### WHAT YOU ARE ASKED TO DO
What you give back must match the records below word for word.
/---
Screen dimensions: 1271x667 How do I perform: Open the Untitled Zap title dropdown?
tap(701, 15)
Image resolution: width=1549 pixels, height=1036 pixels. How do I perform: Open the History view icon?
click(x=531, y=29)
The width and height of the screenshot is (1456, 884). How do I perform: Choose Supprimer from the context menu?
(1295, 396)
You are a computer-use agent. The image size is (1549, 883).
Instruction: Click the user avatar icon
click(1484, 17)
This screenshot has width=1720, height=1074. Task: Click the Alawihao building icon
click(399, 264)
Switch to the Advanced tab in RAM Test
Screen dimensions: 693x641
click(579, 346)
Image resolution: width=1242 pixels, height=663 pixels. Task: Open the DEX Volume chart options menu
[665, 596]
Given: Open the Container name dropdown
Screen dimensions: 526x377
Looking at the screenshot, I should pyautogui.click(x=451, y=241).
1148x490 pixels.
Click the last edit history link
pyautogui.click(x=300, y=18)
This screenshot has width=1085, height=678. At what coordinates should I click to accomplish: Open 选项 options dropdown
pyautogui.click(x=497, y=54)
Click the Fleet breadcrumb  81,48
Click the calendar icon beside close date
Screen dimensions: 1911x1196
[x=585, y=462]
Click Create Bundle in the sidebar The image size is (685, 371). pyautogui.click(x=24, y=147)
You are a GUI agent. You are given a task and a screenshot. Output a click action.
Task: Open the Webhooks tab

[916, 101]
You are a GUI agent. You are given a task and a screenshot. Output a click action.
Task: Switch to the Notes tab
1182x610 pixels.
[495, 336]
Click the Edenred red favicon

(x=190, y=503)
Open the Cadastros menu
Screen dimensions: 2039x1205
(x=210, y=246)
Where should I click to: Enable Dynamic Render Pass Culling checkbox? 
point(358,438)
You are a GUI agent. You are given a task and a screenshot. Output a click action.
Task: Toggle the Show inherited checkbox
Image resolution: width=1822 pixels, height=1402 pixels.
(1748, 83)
\---
### ANSWER TO THIS PROBLEM
Screen dimensions: 1271x667 How do I perform: Open the Untitled Zap title dropdown?
tap(701, 15)
Image resolution: width=1549 pixels, height=1036 pixels. How do I perform: Open the History view icon?
click(x=531, y=29)
The width and height of the screenshot is (1456, 884). How do I perform: Choose Supprimer from the context menu?
(1295, 396)
You are a computer-use agent. The image size is (1549, 883).
Instruction: Click the user avatar icon
click(1484, 17)
This screenshot has width=1720, height=1074. Task: Click the Alawihao building icon
click(399, 264)
Switch to the Advanced tab in RAM Test
Screen dimensions: 693x641
click(579, 346)
Image resolution: width=1242 pixels, height=663 pixels. Task: Open the DEX Volume chart options menu
[665, 596]
Given: Open the Container name dropdown
Screen dimensions: 526x377
Looking at the screenshot, I should pyautogui.click(x=451, y=241).
1148x490 pixels.
Click the last edit history link
pyautogui.click(x=300, y=18)
This screenshot has width=1085, height=678. At what coordinates should I click to accomplish: Open 选项 options dropdown
pyautogui.click(x=497, y=54)
Click the Fleet breadcrumb  81,48
Click the calendar icon beside close date
Screen dimensions: 1911x1196
[x=585, y=462]
Click Create Bundle in the sidebar The image size is (685, 371). pyautogui.click(x=24, y=147)
You are a GUI agent. You are given a task and a screenshot. Output a click action.
Task: Open the Webhooks tab

[916, 101]
You are a GUI agent. You are given a task and a screenshot. Output a click action.
Task: Switch to the Notes tab
1182x610 pixels.
[495, 336]
Click the Edenred red favicon

(x=190, y=503)
Open the Cadastros menu
Screen dimensions: 2039x1205
(x=210, y=246)
Where should I click to: Enable Dynamic Render Pass Culling checkbox? 
point(358,438)
You are a GUI agent. You are given a task and a screenshot. Output a click action.
Task: Toggle the Show inherited checkbox
Image resolution: width=1822 pixels, height=1402 pixels.
(1748, 83)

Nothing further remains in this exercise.